يَا أَيُّهَا الَّذِينَ آَمَنُوا اتَّقُوا اللَّهَ وَلْتَنْظُرْ نَفْسٌ مَا قَدَّمَتْ لِغَدٍ وَاتَّقُوا اللَّهَ إِنَّ اللَّهَ خَبِيرٌ بِمَا تَعْمَلُونَ
Hai orang-orang yang beriman, bertakwalah kepada Allah dan hendaklah setiap diri memperhatikan apa yang telah diperbuatnya untuk hari esok (akhirat); dan bertakwalah kepada Allah, sesungguhnya Allah Maha Mengetahui apa yang kamu kerjakan. (QS. Al Hasyr: 18)
Melalui Surat Al Hasyr ayat 18 ini, Allah memerintahkan hamba-hambaNya yang beriman untuk melakukan muhasabah. Waltandhur nafsum maa qoddamat lighad. Hendaklah setiap diri memperhatikan apa yang telah diperbuatnya untuk hari esok.
Seluruh ulama mufassirin sepakat bahwa makna ghad pada ayat ini adalah akhirat. Sehingga muhasabah kita yang paling utama adalah terkait dengan apa yang sudah kita lakukan untuk akhirat.
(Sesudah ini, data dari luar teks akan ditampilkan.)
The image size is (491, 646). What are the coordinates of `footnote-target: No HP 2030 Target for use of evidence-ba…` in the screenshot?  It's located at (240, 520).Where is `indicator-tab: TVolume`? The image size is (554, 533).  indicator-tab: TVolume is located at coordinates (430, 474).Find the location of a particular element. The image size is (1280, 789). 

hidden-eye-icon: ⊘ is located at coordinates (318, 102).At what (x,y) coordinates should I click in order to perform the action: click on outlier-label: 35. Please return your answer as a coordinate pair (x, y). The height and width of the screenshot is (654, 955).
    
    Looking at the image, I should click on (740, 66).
Bukan sekedar masa depan di dunia ini.
Ketika menjelaskan ayat ini, Ibnu Katsir mengingatkan sebagaimana Khalifah Umar bin Khattab mengingatkan.
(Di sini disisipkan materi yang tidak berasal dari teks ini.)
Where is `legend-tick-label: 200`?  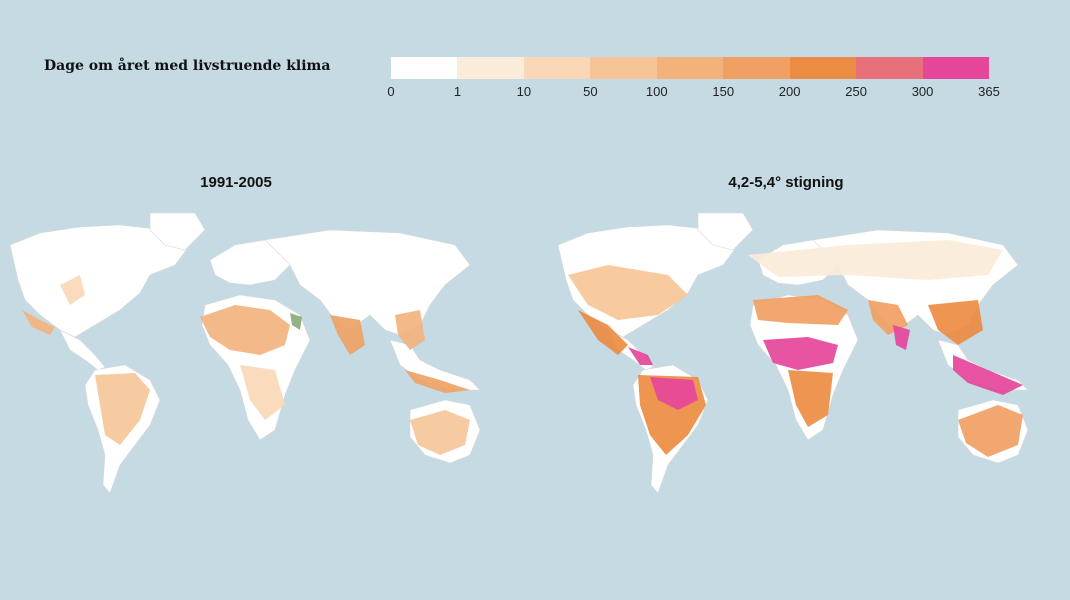 legend-tick-label: 200 is located at coordinates (790, 92).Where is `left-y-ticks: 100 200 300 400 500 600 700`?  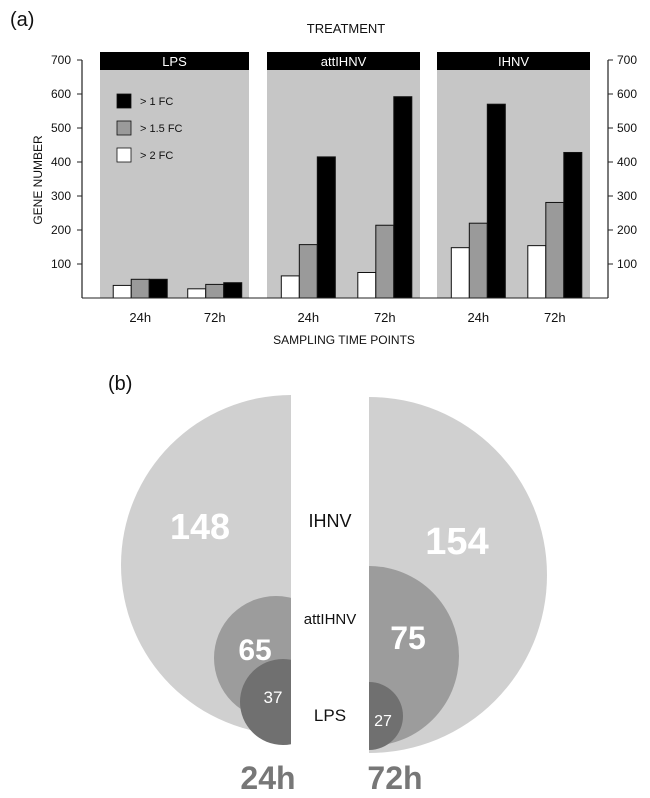
left-y-ticks: 100 200 300 400 500 600 700 is located at coordinates (66, 162).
حَاسِبُوا أَنْفُسَكُمْ قَبْلَ أَنْ تُحَاسَبُوا
Hitung-hitunglah diri kalian sendiri sebelum kalian dihitung (di akhirat nanti).
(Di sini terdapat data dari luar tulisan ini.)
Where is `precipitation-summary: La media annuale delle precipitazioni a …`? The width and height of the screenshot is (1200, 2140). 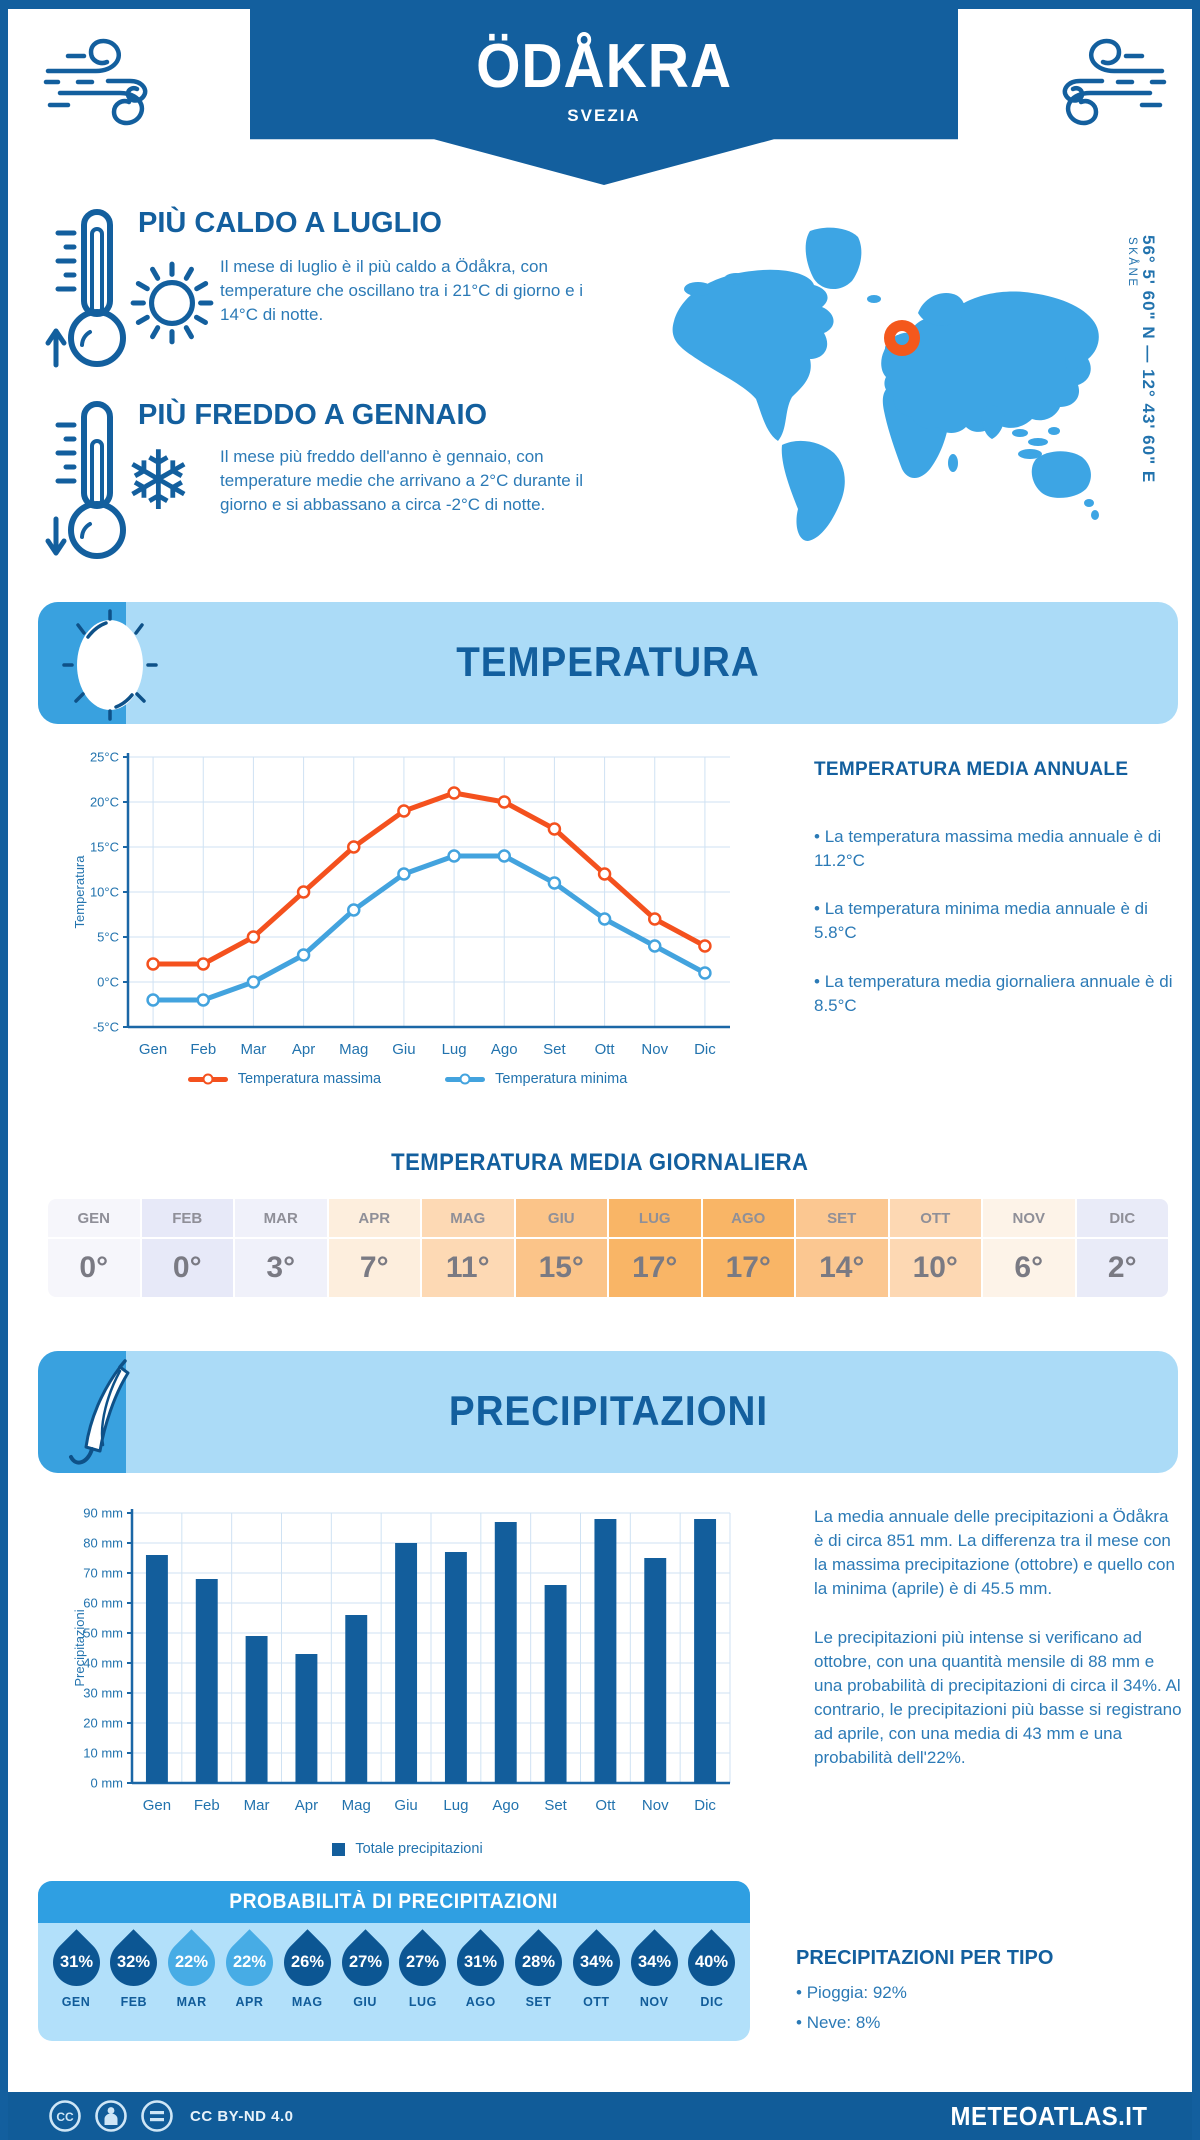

Maka kualitas iman dan ibadah kita mestinya menjadi bahan muhasabah. Karena itulah yang akan menjadi bekal masa depan akhirat kita.
Bagaimana shalat kita. Amal pertama dan utama yang nanti akan dihisab di akhirat. Sudahkan kita berusaha shalat berjamaah.
Abdullah bin Ummi Maktum pernah minta izin kepada Rasulullah. “Ya Rasulullah, rumahku jauh dan aku tidak punya penuntun ke masjid. Bolehkah aku shalat di rumah?”
Rasulullah tahu sahabatnya ini tidak bisa melihat. Maka beliau mengijinkan. Namun ketika Abdullah bin Ummi Maktum hendak pulang, ia dipanggil kembali. “Apakah ketika engkau mendengar adzan ketika di rumah?”
“Benar ya Rasulullah. Adzan terdengar hingga rumahku.”
“Kalau begitu, shalatlah berjamaah di masjid.”
Sejak saat itu, Abdullah bin Ummi Maktum tidak pernah meninggalkan shalat jamaah di masjid. Bahkan beliaulah yang adzan Subuh. Artinya, sebelum fajar sudah berada di masjid. Padahal beliau buta.